- _Exercise requirements_: Copy out, unchanged, the part of the records that begins with the line containing "Kontakt (277, 535)" and ends with the line containing "Jobbörse (984, 194)", keeping both of those lines.

[Dataset items]
☆ ☆ ☆ ☆ ☆ ☆ ☆

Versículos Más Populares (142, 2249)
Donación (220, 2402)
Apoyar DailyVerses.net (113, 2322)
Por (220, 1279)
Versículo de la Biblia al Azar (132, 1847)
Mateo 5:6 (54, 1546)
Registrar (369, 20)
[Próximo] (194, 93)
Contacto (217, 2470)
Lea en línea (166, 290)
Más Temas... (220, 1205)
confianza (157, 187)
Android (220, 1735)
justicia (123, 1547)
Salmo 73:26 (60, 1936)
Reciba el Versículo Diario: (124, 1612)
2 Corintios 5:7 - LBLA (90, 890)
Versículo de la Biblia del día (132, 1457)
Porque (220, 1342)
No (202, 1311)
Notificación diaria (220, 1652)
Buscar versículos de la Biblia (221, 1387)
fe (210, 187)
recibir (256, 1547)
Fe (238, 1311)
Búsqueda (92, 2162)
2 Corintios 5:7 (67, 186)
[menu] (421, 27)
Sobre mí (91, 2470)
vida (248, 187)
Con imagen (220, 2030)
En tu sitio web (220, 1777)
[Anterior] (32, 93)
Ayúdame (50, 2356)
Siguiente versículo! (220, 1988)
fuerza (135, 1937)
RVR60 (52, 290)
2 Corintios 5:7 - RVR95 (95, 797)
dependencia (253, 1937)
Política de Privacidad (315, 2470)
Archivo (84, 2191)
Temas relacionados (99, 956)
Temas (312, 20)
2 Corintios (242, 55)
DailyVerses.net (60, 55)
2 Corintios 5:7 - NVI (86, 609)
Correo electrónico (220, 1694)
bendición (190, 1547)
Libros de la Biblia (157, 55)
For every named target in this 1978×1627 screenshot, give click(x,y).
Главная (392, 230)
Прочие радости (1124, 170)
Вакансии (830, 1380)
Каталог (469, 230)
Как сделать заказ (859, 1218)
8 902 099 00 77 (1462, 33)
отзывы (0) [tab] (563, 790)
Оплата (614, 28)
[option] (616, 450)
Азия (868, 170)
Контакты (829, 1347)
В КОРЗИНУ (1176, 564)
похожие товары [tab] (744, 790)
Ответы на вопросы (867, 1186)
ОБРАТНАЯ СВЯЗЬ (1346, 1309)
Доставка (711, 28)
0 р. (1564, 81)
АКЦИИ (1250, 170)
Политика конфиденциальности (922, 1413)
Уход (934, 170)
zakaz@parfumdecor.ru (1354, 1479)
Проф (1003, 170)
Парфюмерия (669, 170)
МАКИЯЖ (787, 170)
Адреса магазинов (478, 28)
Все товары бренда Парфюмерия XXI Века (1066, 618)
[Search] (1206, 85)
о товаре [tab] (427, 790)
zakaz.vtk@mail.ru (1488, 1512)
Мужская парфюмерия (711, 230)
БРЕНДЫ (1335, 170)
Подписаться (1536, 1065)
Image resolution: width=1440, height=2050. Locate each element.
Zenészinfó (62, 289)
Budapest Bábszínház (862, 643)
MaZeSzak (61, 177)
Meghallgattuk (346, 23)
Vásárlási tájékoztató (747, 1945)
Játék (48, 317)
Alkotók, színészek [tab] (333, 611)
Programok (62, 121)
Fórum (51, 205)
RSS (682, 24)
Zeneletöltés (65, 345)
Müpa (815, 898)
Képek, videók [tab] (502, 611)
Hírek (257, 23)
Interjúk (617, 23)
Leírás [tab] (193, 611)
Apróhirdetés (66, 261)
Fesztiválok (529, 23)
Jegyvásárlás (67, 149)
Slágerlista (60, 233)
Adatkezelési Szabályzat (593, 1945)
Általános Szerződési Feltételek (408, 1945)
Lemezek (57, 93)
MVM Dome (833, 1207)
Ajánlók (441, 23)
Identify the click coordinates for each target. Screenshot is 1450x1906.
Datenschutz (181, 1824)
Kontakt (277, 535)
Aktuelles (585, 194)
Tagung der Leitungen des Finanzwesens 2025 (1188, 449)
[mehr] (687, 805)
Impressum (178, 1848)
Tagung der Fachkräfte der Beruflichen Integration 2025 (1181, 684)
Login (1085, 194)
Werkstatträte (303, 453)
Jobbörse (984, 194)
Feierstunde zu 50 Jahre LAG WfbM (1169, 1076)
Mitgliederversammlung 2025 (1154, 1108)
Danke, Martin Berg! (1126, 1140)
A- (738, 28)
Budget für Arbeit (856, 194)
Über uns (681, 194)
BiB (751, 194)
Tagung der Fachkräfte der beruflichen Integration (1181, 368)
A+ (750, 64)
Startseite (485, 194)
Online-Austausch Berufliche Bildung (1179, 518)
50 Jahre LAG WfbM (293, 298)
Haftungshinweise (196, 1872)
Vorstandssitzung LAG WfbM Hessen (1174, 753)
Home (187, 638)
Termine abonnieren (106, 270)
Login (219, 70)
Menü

☆ ☆ ☆ ☆ ☆ ☆ ☆

- _Written answer_:
Kontakt (277, 535)
Aktuelles (585, 194)
Tagung der Leitungen des Finanzwesens 2025 (1188, 449)
[mehr] (687, 805)
Impressum (178, 1848)
Tagung der Fachkräfte der Beruflichen Integration 2025 (1181, 684)
Login (1085, 194)
Werkstatträte (303, 453)
Jobbörse (984, 194)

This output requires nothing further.